Considerations for non-refcounted data
In some cases, your parse data might be a C++ class instance, or
even an allocated C structure. In order to pass it back and forth
across the API boundary, you must wrap it in an NSValue
as a
pointer value. In that case, you must also take some care to
manage the object lifetime yourself, since BBEdit can't otherwise
know what needs to be done with it.
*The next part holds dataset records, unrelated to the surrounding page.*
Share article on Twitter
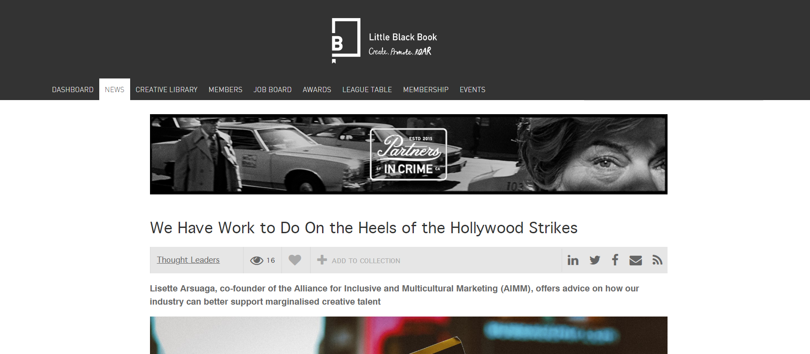Image resolution: width=810 pixels, height=354 pixels. [594, 260]
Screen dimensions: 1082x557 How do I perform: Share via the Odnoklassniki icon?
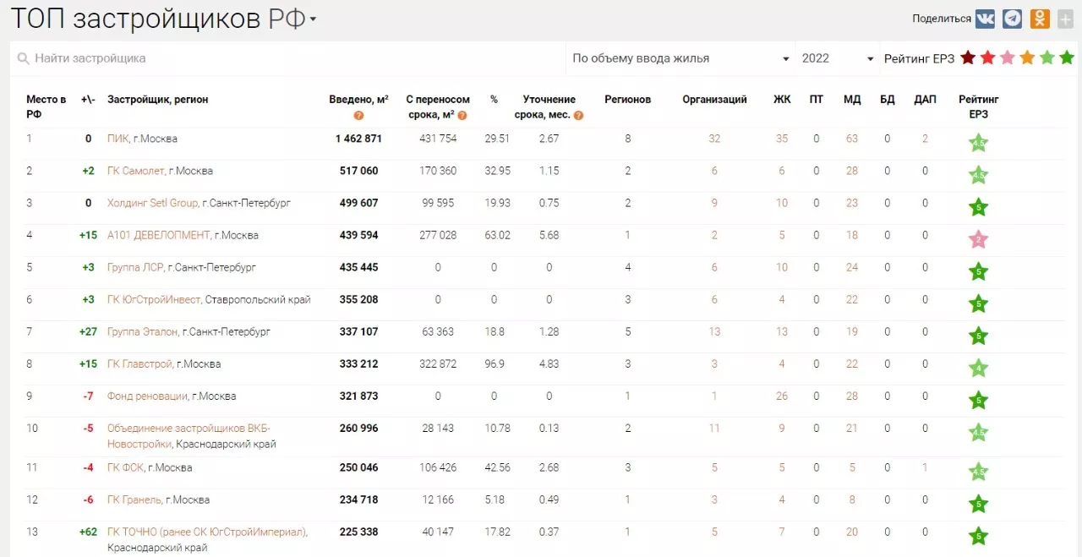coord(1040,19)
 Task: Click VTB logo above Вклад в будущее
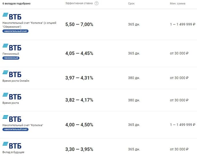pos(12,146)
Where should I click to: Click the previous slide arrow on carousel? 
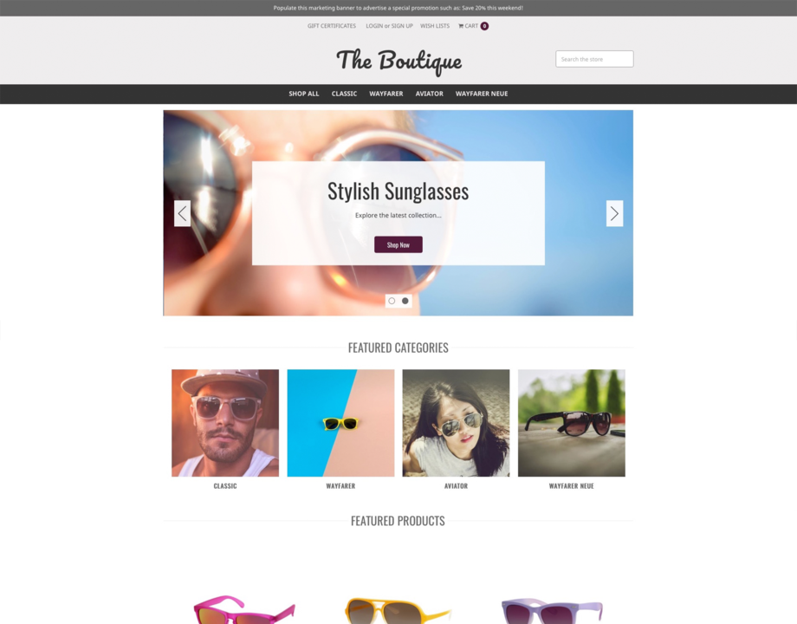[183, 213]
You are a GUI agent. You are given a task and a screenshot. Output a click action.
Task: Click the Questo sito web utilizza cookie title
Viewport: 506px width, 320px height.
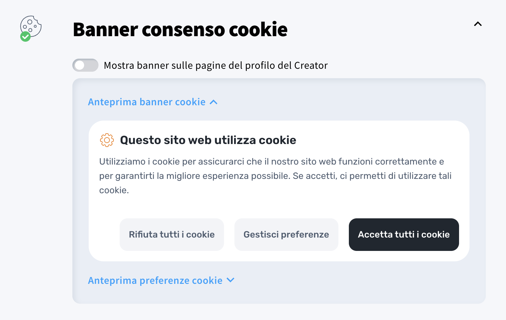[208, 140]
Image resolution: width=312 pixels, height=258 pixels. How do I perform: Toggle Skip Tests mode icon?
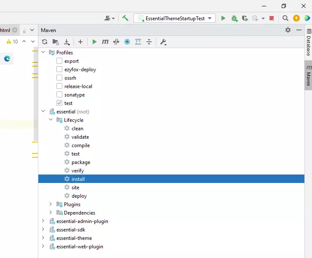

Thus, given some hypothetical
ParseTree
C++ class, you would write something like:
myParseTree = new ParseTree;
/* ...do some parsing... */
params.fDocumentParseData = [NSValue valueWithPointer: myParseTree];
params.fDocumentParseDataIsNew = true;
You would use this pattern in response to kBBLMInitParseDataMessage
,
but also if you calculated a new parse tree in response to kBBLMRecalculateParseDataMessage
or kBBLMUpdateParseDataMessage
.
One additional wrinkle, though: when recalculating or updating,
if you make a new C++ object, you need to dispose of the old one,
but not release the NSValue
instance itself. This is because
BBEdit doesn't know what's wrapped up in the NSValue
, or how it
should be managed.
So in the case where you're changing the object during update or recalculate, you'd have code like this:
ParseTree *oldParseTree = NULL;
ParseTree *newParseTree = NULL;
oldParseTree = static_cast<ParseTree*>(params.fDocumentParseData.pointerValue);
delete oldParseTree; // clean up the old data
myParseTree = new ParseTree;
/* ...do some parsing... */
params.fDocumentParseData = [NSValue valueWithPointer: myParseTree];
params.fDocumentParseDataIsNew = true;
When receiving a kBBLMDisposeParseDataMessage
, you'll have to do the same:
ParseTree *oldParseTree = NULL;
oldParseTree = static_cast<ParseTree*>(params.fDocumentParseData.pointerValue);
delete oldParseTree; // clean up the old data
Note that you do not ever release params.fDocumentParseData
!
BBEdit will manage it for you once you've created it. (If you do
release it, you'll rapidly find out what a bad idea that was.)